*Jobs:*
1. Summarize the ironalarm project page in two sentences.
2. List the names of all the features given under the "Features" heading of the ironalarm page.
3. Print the part of the ironalarm page starting at "Back to projects" and ending at "Effect-TS for resilient long-running tasks.".

*Given passage:*
************

Back to projects

ironalarm

Reliable task scheduling for Cloudflare Durable Objects, implementing the "reliable runNow" pattern for resilient long-running tasks.

TypeScript 5 0 Updated Jan 10, 2026
cloudflaredurable-objects

ironalarm

npm version

Reliable task scheduling for Cloudflare Durable Objects, implementing the "reliable runNow" pattern with Effect-TS for resilient long-running tasks.

Breaking Changes (v0.2.0)

⚠️ All public APIs now return Effect<T, E, never> instead of Promise<T>

// Before (v0.1.0)
await scheduler.runNow(taskId, 'my-task', params);

// After (v0.2.0)
await Effect.runPromise(scheduler.runNow(taskId, 'my-task', params));

// Or in Effect context:
const program = Effect.gen(function* () {
  yield* scheduler.runNow(taskId, 'my-task', params);
});
await Effect.runPromise(program);

Task Handler Signature Change:

// Before
type TaskHandler = (scheduler: ReliableScheduler, taskId: string, params: unknown) => Effect.Effect<void>;

// After
type TaskHandler = (taskId: string, params: unknown) => Effect.Effect<void, unknown, typeof SchedulerService>;

Problem

Cloudflare Durable Objects can evict your code after ~144 seconds of inactivity. For long-running operations (like AI agent loops), a single eviction mid-task breaks your workflow. ironalarm solves this with a lightweight, checkpointed implementation powered by Effect-TS that persists task state and uses a 30-second safety alarm netβ€”if evicted, the task automatically retries and resumes from checkpoints.

Features

  • Effect-TS powered: Public APIs return Effect<T, E, never>, handlers use Effect<T, E, SchedulerService> for DI
  • Dependency injection: SchedulerService Context.Tag enables testable services
  • Reliable execution: runNow() starts immediately + 30s safety alarm for eviction recovery
  • Future scheduling: schedule() for delayed/recurring tasks
  • Priority queues: High/medium/low priority for execution order when multiple tasks are due
  • Checkpoints: User-managed progress tracking for resumable work
  • Named handlers: Register task handlers by name (no function serialization)

************

Text and element-pointing records:

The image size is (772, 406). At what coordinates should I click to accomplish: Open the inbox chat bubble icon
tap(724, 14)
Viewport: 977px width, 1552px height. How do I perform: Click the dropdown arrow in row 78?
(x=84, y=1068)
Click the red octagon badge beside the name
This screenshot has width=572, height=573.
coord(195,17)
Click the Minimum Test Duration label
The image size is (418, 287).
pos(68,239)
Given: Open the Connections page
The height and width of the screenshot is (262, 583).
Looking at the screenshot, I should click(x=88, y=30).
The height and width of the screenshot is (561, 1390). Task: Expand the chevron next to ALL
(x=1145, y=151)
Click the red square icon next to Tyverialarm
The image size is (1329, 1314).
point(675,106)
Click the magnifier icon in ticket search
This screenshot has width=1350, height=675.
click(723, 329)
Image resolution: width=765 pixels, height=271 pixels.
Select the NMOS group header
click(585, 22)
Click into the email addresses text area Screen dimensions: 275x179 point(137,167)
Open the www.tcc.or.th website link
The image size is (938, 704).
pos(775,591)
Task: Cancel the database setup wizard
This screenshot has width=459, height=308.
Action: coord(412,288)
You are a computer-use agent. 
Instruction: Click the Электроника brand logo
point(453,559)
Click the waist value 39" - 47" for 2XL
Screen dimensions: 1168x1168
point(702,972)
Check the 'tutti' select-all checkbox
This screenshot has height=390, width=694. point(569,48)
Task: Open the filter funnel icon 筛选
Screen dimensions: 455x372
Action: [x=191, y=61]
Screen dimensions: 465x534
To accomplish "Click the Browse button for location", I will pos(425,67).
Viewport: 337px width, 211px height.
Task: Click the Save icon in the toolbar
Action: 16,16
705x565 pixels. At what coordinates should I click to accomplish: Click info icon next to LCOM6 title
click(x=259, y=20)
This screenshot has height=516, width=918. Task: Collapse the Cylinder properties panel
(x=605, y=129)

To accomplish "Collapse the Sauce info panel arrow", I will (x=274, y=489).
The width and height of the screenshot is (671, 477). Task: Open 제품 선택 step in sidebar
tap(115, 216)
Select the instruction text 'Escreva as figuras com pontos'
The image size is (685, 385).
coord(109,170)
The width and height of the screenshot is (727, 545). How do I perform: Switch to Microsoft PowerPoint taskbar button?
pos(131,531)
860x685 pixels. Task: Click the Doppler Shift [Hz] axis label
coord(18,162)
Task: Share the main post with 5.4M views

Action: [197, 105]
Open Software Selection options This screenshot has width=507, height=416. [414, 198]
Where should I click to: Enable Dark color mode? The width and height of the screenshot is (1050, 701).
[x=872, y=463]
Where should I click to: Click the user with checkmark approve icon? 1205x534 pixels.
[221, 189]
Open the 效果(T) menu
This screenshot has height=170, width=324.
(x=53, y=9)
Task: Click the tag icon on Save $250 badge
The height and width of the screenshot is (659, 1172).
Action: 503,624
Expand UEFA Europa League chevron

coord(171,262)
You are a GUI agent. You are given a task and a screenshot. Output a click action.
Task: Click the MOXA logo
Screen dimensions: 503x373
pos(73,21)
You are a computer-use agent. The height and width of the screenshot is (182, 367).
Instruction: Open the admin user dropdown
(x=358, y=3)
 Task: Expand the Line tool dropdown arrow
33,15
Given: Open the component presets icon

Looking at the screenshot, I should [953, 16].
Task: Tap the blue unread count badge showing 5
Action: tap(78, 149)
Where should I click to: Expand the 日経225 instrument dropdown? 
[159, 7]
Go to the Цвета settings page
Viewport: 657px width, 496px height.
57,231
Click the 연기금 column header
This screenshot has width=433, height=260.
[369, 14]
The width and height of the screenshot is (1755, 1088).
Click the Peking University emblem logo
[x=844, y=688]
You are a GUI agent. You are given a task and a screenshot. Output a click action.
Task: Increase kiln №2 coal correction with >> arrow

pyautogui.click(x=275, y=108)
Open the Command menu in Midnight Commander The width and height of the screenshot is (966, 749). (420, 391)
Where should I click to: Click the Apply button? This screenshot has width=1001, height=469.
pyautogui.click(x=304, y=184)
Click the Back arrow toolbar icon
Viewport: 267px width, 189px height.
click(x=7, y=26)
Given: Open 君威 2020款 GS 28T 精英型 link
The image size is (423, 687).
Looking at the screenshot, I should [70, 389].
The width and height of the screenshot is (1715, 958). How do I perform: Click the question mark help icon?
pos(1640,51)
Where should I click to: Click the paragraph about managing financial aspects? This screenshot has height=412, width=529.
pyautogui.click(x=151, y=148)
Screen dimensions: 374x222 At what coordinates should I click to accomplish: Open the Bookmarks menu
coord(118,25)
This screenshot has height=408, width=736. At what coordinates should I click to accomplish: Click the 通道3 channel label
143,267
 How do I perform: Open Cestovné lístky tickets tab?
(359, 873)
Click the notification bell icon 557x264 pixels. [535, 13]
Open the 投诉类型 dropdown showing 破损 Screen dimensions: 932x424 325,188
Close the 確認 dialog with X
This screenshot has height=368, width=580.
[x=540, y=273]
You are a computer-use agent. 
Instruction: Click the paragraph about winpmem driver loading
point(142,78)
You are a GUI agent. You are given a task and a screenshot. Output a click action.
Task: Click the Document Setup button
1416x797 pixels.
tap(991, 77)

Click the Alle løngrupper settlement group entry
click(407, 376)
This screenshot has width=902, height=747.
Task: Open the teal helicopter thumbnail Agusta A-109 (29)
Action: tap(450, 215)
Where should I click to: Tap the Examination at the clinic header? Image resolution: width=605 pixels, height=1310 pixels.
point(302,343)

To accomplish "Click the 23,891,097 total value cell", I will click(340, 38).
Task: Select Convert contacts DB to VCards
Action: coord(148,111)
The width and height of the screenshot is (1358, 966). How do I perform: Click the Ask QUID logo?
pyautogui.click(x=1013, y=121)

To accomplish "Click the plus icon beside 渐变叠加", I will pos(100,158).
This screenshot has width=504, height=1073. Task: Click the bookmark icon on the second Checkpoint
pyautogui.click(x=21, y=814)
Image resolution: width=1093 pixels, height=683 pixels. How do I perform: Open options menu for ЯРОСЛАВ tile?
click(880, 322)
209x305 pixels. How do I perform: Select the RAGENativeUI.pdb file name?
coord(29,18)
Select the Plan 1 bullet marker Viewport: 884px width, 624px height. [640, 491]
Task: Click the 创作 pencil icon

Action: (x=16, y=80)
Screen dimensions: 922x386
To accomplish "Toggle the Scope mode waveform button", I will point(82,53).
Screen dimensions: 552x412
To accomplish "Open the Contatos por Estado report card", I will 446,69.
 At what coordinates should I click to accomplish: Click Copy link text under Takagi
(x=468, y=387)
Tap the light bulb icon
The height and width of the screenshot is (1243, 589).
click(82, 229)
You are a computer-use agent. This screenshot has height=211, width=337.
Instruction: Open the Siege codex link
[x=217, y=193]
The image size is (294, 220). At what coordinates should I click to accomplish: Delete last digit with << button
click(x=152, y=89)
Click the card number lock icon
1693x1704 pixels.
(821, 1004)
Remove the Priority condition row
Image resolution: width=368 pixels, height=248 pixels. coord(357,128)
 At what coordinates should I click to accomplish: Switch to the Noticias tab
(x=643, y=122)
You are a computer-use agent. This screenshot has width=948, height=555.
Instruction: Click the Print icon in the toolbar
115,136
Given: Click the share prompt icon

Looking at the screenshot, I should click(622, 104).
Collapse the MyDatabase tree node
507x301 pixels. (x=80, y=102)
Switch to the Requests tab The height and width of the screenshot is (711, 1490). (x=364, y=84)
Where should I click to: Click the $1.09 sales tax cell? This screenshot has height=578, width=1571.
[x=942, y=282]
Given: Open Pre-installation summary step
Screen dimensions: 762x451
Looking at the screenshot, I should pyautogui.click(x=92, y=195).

************

*Answers for the exercise:*
1. ironalarm provides reliable task scheduling for Cloudflare Durable Objects, using Effect-TS to implement the "reliable runNow" pattern for resilient long-running tasks. It persists task state and uses a 30-second safety alarm, so a task evicted after about 144 seconds of inactivity automatically retries and resumes from checkpoints; as of v0.2.0, all public APIs return Effect instead of Promise.

2.
- Effect-TS powered
- Dependency injection
- Reliable execution
- Future scheduling
- Priority queues
- Checkpoints
- Named handlers

3.
Back to projects

ironalarm

Reliable task scheduling for Cloudflare Durable Objects, implementing the "reliable runNow" pattern for resilient long-running tasks.

TypeScript 5 0 Updated Jan 10, 2026
cloudflaredurable-objects

ironalarm

npm version

Reliable task scheduling for Cloudflare Durable Objects, implementing the "reliable runNow" pattern with Effect-TS for resilient long-running tasks.